Nice explanation of stuffs.


----------



## rhitwick (Apr 3, 2013)

Wow...thanks for sharing 

Finally someone thought about this. Always needed such a guide but never searched in google. well I thought none cares to write tutorials on this topic. 

Thanks dude...


----------



## furious_gamer (Apr 3, 2013)

Great and funny explanation. Even though some of us know these things already, it will help for newbies and wanna-be-guys.

Nice tut BTW.


----------



## Desmond (Apr 3, 2013)

Thanks all.

Note that I wrote this from scratch and from my own experience, so I might have made mistakes. Be sure to let me know in case anyone finds any so that I can make the necessary changes.

PS : I am not sure if a dogs whining counts as treble. I have a feeling that it falls somewhere between treble and mids.

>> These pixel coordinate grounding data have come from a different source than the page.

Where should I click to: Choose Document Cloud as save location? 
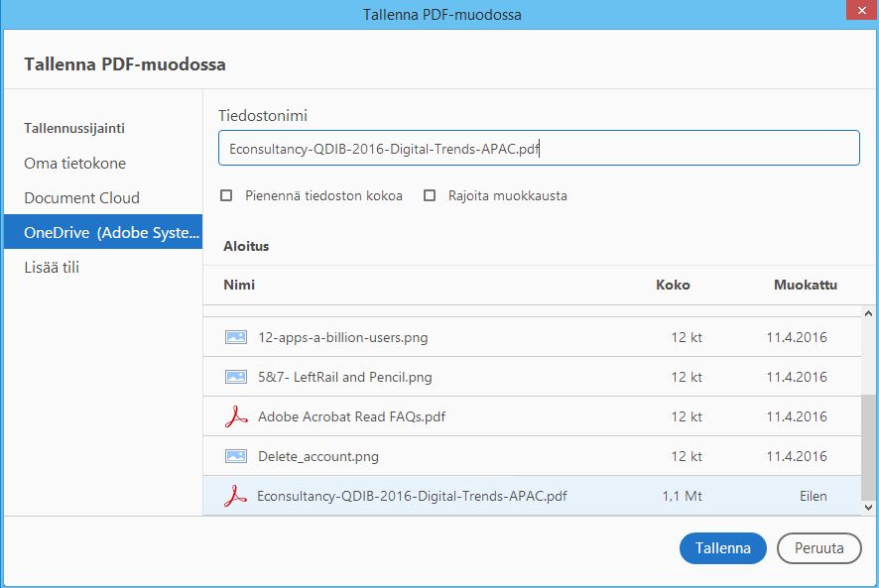click(x=81, y=197)
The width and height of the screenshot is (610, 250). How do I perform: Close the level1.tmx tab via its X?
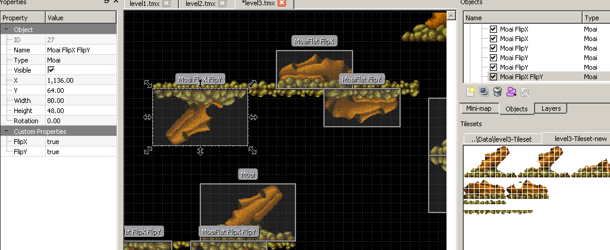click(x=166, y=4)
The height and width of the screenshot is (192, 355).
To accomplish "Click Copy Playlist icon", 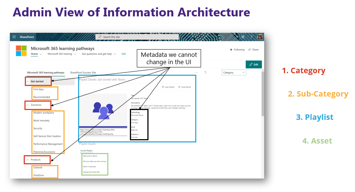I will pyautogui.click(x=163, y=87).
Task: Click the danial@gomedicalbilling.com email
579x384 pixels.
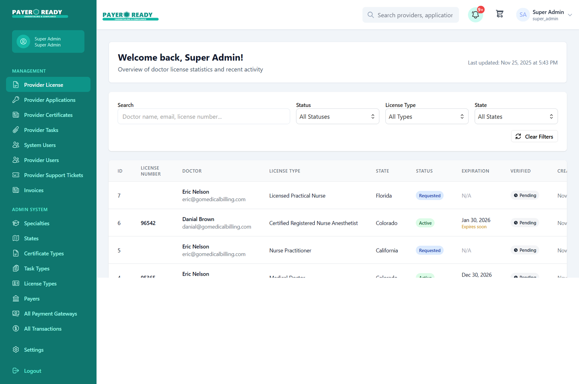Action: click(x=216, y=227)
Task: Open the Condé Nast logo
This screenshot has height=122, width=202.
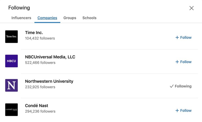Action: (12, 110)
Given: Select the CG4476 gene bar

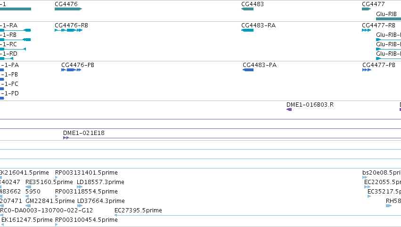Looking at the screenshot, I should tap(68, 9).
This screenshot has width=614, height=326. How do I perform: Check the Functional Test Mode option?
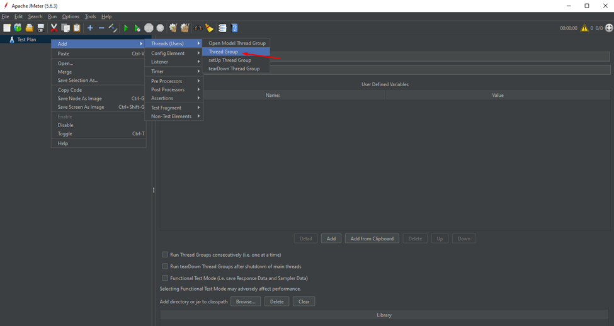(x=165, y=278)
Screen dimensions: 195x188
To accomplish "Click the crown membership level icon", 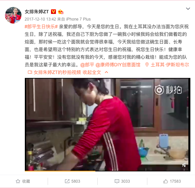I will point(61,12).

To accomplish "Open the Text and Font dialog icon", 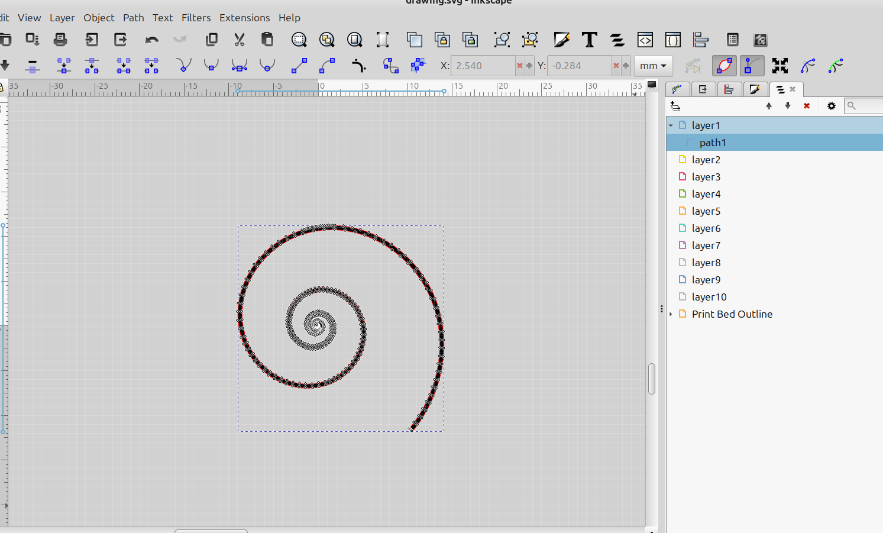I will point(589,40).
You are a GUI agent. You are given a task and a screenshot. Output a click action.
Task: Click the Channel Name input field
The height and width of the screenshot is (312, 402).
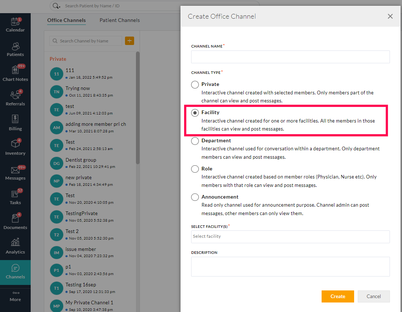click(290, 57)
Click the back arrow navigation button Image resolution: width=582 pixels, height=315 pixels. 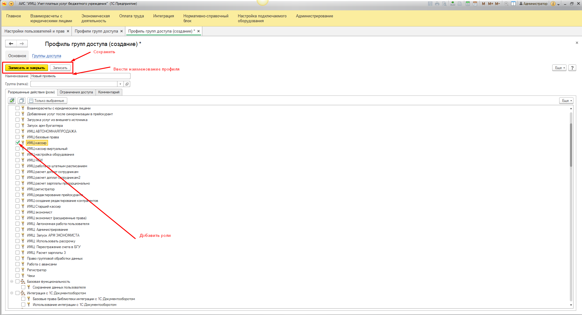point(11,44)
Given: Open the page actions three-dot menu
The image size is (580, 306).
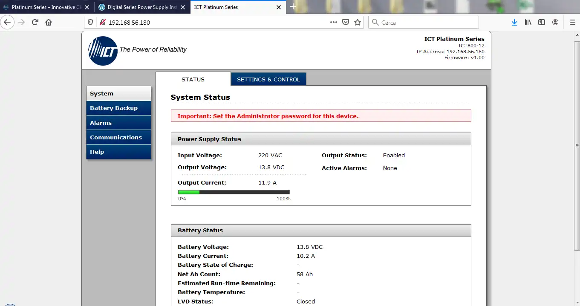Looking at the screenshot, I should pyautogui.click(x=334, y=22).
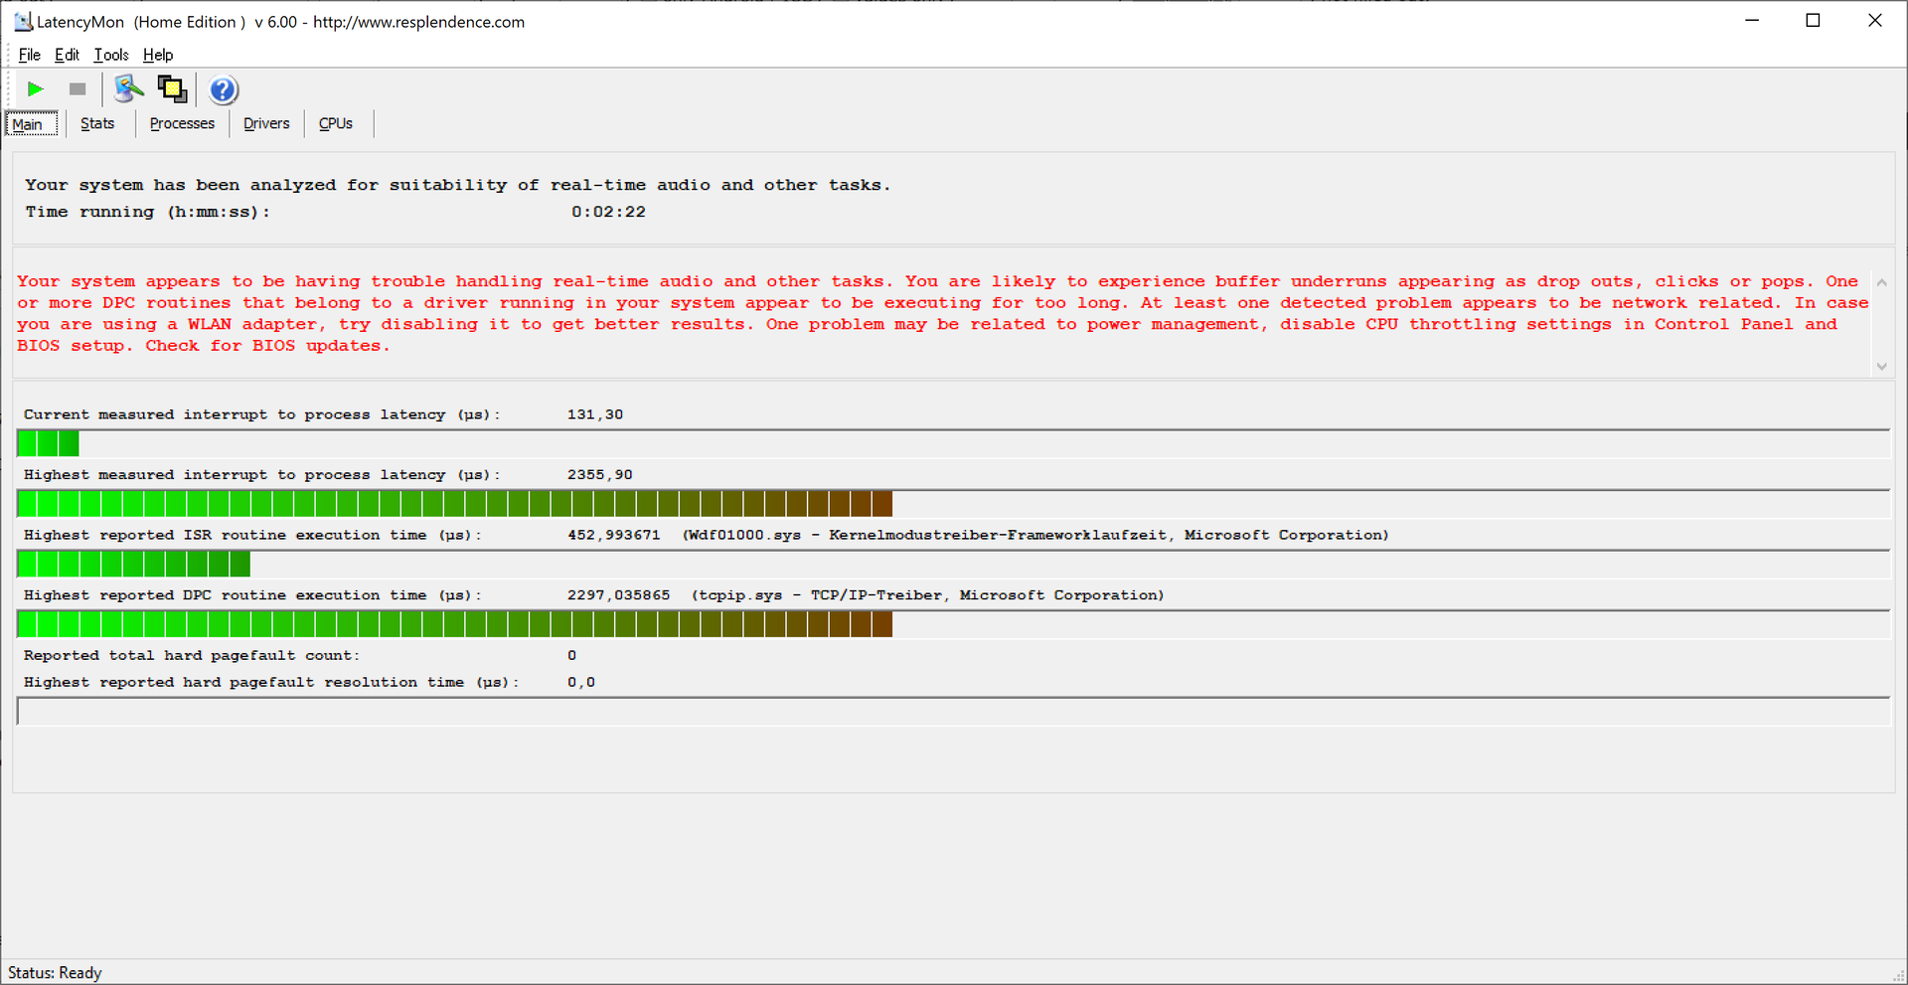Open options via monitor-with-pencil icon
1908x985 pixels.
point(128,89)
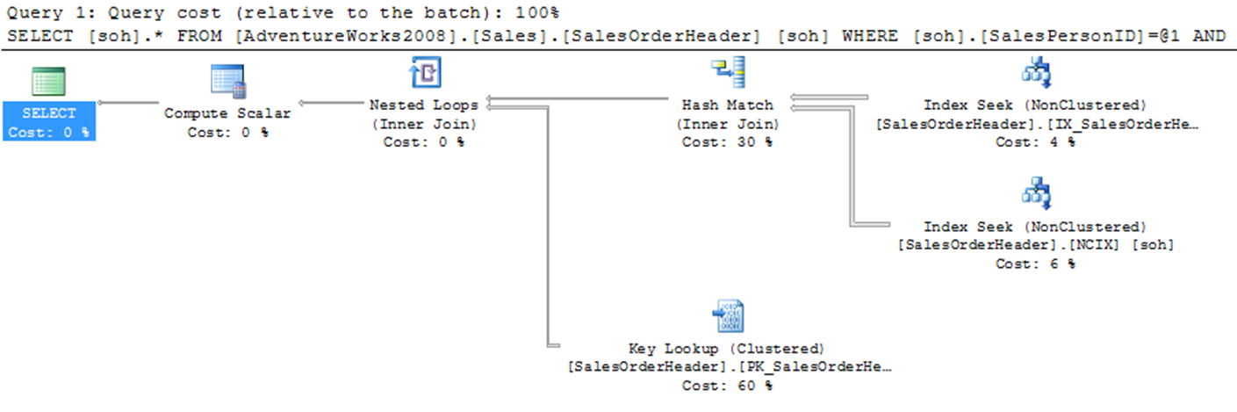Click the [SalesOrderHeader].[NCIX] [soh] text
This screenshot has width=1237, height=412.
click(x=1035, y=245)
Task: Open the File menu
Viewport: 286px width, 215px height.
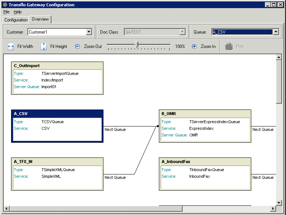Action: point(6,12)
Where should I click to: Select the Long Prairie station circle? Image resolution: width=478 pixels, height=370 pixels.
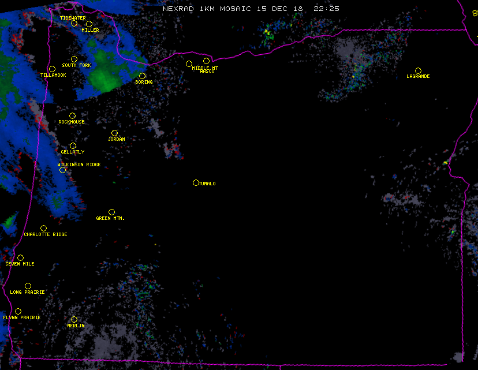point(28,286)
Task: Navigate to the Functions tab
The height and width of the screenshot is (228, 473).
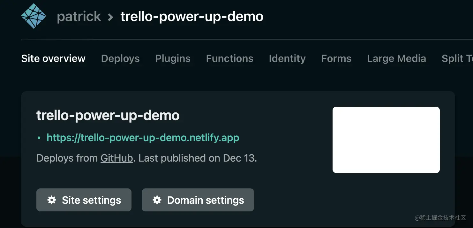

PPS : Will put this on my blog once its certain that this is flawless.


----------



## furious_gamer (Apr 3, 2013)

^^ If dog scratches your car, it is treble.


----------



## Nanducob (Apr 3, 2013)

If dog bites you it'd be terrible!
JokesD) apart,very good job Desmond.Got this from FB.Always wanted to know more abt equilisers and such


----------



## harshilsharma63 (Apr 3, 2013)

Suggestion: Please improve the formatting of that freq. region to musical instrument list.


----------



## anirbandd (Apr 3, 2013)

good tut for beginners!

a job well done!


----------



## anirbandd (Apr 4, 2013)

for beginners, i am sharing my VLC equaliser settings: 9.9 10.6 9.9 6.6 10.6 9.1 6 4.3 8.1 1

just in case, Heres how to save a custom equaliser setting so that it loads up everytime you play a song on VLC:

1. Open Tools>Preferences
2. Click on Show settings - All at the bottom left.
3. Audio>Filter>Equaliser
4. Copy n Paste the above values onto the field. For Global Gain, put 2.0
5. Save and you are done. These values should be loaded up onto the equaliser everytime by default.


----------



## Hrishi (Apr 4, 2013)

Nice one Desmond , specially your sense of humour and explanation.  ,
Nebiews will get good help frm it.

BTW , for android JetAudio has 20 Band Equalizer/


----------



## Desmond (Apr 5, 2013)

anirbandd said:


> for beginners, i am sharing my VLC equaliser settings: 9.9 10.6 9.9 6.6 10.6 9.1 6 4.3 8.1 1
> 
> just in case, Heres how to save a custom equaliser setting so that it loads up everytime you play a song on VLC:
> 
> ...



The settings would be different for different speakers/earphones. But I will try this out and see. Also, different genres of music would require different settings as well.


----------



## anirbandd (Apr 5, 2013)

oh yes.. i forgot to mention.. thats what i use for my Sony MDRG45 + SA-C12 

IMO, its suitable for every genre i have heard through it.


----------



## Æsoteric Positron (Aug 8, 2020)

Desmond David said:


> will take a lot of time to get the song the way you prefer,


So, is it preferable/required for equaliser to be adjusted seperately for each song? Won't it ensue maddess and real ocd?
ps. Nice guide tho, even in 2020...


----------



## Desmond (Aug 9, 2020)

No, but you can if you want. Some audio players have support for that.


----------



## Neo (Aug 13, 2020)

abhitruechamp said:


> So, is it preferable/required for equaliser to be adjusted seperately for each song? Won't it ensue maddess and real ocd?
> ps. Nice guide tho, even in 2020...


Don't do that pls - I don't think it's good for mental health

Just get better headphones/speakers


----------



## Æsoteric Positron (Aug 13, 2020)

Neo said:


> Don't do that pls - I don't think it's good for mental health
> 
> Just get better headphones/speakers


Of course  it's not good for mental health, I even think audiophiling is not good for mental health(. ❛ ᴗ ❛.)


----------



## Neo (Aug 13, 2020)

abhitruechamp said:


> Of course  it's not good for mental health, I even think audiophiling is not good for mental health(. ❛ ᴗ ❛.)


not sure about mental but audiophiling is def not good for economic health :')


----------



## Æsoteric Positron (Aug 14, 2020)

Neo said:


> not sure about mental but audiophiling is def not good for economic health :')


XD, the truth has been said.


----------